Code for the paper: Tang, Nan, Qing Chen, and Prasenjit Mitra. "Graph stream summarization: From big bang to big crunch." Proceedings of the 2016 International Conference on Management of Data. ACM, 2016.
Since it was inefficient to store the large datasets of the study in the repo, I've included links to the datasets here. You can download the datasets from the links below, extract them and put them in the data/ folder right next to the src folder.
1- DBLP: http://projects.csail.mit.edu/dnd/DBLP/dblp_coauthorship.json.gz
2- superuser: https://snap.stanford.edu/data/sx-superuser.txt.gz
3- stackoverflow (for scalibility experiment): https://snap.stanford.edu/data/sx-stackoverflow.txt.gz
All code is in Python 3 and no external libraries are required to run it.
For the main replicated experiment (which is experiment 1-a), simply run python exp1-a.py. The default setup in the code runs the experiment for the superuser dataset which is the smaller dataset and won't take very long to run.

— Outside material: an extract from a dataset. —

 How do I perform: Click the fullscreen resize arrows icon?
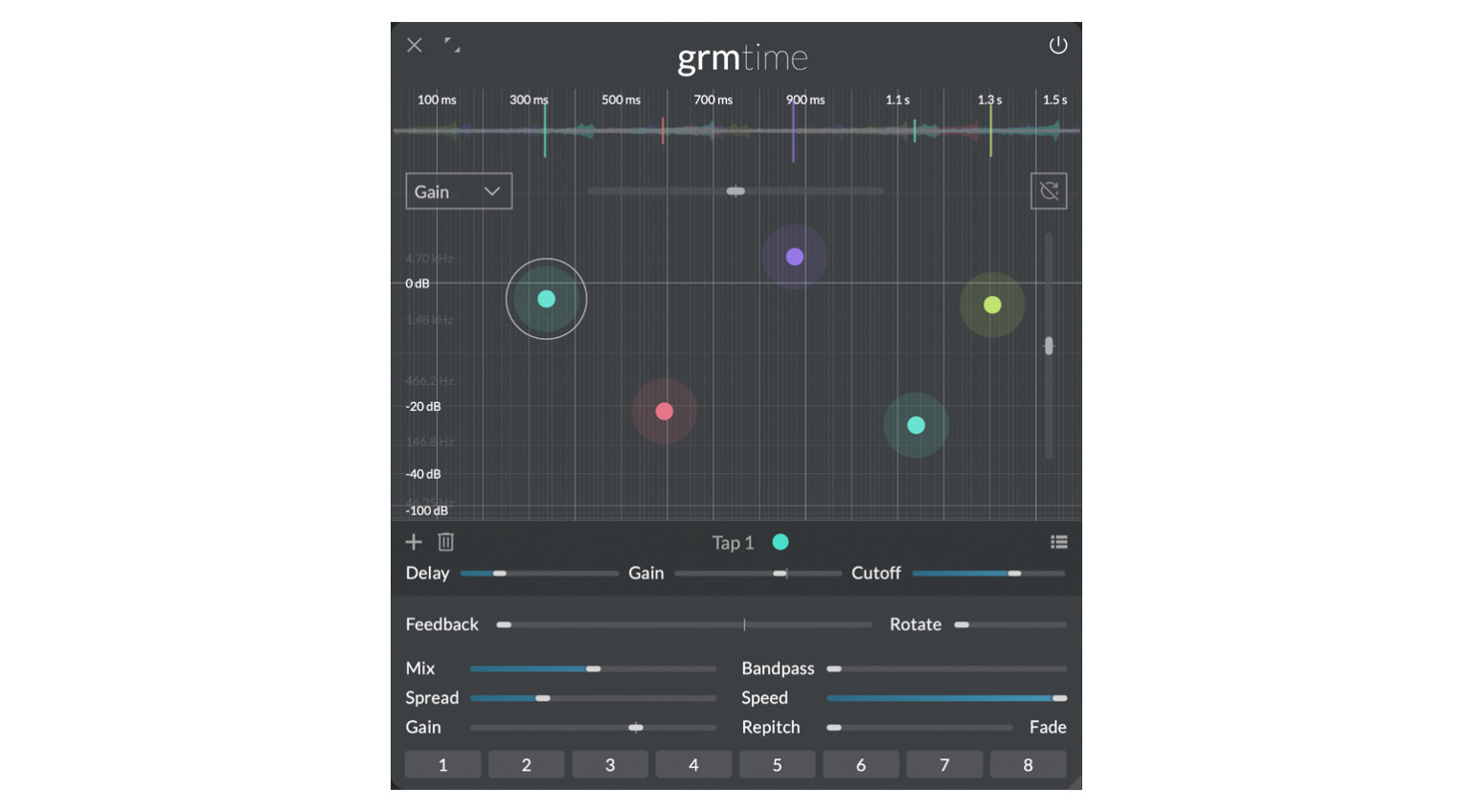click(452, 45)
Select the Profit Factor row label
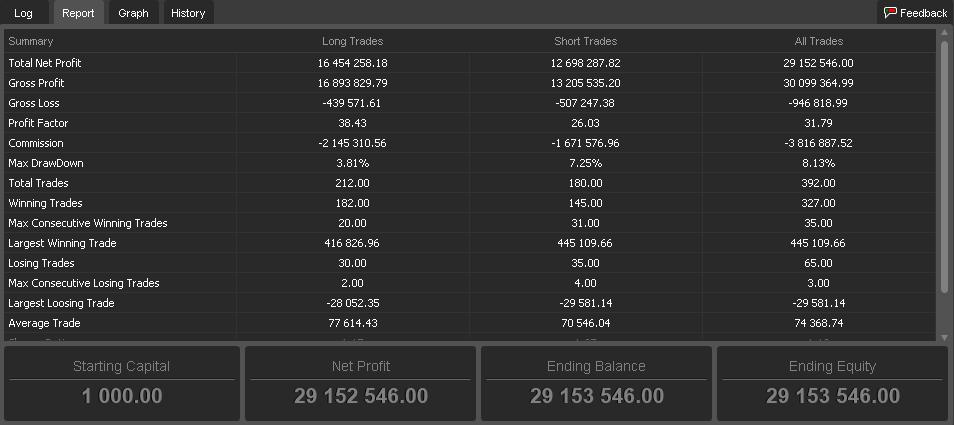Viewport: 954px width, 425px height. tap(38, 123)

If you want to run the code for the DBLP dataset, simply change the data_path variable on line 14 of exp1-a.py to point the DBLP dataset. You should also change the compression rates to 160 (lowest_compression_rate) and 40 (highest_compression_rate) if you want to get the same results in the replication study. The results are saved in the data folder.
Simply run python scalibility.py and you should be good to go. The results are saved in the data folder.
There is a jupyter notebook in the analysis folder. There is code there to produce the graphs in the project report.